Queer Furry cites an important paper on this by Allyson Walker and Vanessa Panfil, titled “Minor Attraction: A Queer Criminological Issue”, published last year in Critical Criminology. The official link to this paper is here. A very relevant quote from it can be seen in QF’s BoyChat post.

In a recent comment here, I wrote: “As with party politics, there will be some occasions when it makes sense for kind radicals to work with those who are usually opponents. I will be talking about one such occasion in a blog coming up shortly.”

What I had in mind was the Virtuous Pedophiles, who posted their own draft response to the proposed DSM change on SexNet. I am happy to say they did an excellent job. While there is no need to work jointly with them on this in a direct way, it is worth saying that we see eye to eye on this issue, so we can support the same cause at the same time.

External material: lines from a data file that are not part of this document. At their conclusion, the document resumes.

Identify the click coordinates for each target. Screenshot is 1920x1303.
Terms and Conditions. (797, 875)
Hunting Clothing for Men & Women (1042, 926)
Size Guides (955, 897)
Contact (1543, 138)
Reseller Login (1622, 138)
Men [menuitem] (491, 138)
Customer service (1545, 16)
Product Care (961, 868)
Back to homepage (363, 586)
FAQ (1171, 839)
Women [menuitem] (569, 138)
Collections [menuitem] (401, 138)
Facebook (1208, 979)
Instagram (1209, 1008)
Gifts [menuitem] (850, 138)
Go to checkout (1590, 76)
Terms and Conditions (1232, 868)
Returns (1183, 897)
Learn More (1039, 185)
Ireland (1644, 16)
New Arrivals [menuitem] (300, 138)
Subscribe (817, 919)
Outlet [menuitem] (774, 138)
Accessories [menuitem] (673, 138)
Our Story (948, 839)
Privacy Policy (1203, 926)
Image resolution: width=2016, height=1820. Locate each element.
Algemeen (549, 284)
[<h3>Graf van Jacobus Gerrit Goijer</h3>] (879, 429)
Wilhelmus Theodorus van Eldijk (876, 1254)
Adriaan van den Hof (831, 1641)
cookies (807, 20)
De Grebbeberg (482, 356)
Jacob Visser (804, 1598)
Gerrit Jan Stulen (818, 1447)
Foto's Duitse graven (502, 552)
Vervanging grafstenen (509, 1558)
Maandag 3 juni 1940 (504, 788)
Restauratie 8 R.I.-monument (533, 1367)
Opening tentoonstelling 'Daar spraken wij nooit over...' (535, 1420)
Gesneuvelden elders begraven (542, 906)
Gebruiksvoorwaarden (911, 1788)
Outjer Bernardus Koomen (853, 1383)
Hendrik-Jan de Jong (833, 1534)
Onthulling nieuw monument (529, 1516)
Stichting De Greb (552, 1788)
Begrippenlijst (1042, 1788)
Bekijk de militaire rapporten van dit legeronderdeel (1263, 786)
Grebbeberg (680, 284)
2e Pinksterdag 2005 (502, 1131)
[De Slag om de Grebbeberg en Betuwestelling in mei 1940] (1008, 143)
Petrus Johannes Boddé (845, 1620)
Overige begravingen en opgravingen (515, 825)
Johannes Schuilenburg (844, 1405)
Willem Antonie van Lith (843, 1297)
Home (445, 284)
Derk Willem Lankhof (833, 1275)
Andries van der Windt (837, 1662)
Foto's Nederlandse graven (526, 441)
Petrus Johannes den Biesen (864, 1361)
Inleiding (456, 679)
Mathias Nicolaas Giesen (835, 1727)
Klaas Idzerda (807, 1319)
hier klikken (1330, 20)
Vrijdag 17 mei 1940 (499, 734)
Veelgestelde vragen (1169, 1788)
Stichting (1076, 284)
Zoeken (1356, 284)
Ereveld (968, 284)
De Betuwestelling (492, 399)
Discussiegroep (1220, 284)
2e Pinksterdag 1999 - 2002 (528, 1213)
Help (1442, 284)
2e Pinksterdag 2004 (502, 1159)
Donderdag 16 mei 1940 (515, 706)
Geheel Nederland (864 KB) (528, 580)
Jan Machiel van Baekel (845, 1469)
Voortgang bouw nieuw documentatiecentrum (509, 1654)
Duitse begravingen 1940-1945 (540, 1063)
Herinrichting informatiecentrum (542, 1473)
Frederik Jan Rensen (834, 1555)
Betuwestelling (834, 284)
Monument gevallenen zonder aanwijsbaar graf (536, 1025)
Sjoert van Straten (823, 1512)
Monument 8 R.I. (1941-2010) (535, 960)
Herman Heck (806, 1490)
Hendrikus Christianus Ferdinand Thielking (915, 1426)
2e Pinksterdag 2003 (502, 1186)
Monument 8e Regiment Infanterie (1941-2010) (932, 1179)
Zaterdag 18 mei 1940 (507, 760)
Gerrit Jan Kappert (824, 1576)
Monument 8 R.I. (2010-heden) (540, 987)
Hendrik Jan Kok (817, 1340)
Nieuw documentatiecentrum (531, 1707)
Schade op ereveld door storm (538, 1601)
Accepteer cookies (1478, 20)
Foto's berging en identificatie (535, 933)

Mutual support aimed at self-acceptance


Support for those who are sexually attracted to minors and who feel lonely, depressed and desperate on account of their orientation is not conspicuously available in most countries. All that is offered is brain-washing aimed at bullying so-called “offenders” and presumptive “ticking time bombs” into cowed submission to the law.

At least in the Netherlands, though, there is an alternative. It has been pioneered by an old friend of mine, Dr Frans Gieles, who is well known in the kind community as the long-time leading light of the  organisation Ipce, which has run a discussion forum and annual conferences for many years and is now of global significance thanks to its superb online library of scientific and other scholarly resources. In today’s guest blog Frans put us in the picture regarding the humane – law-abiding but non-judgmental – mutual help groups he has organised and developed over several decades, with individual therapy offered as an alternative or supplement.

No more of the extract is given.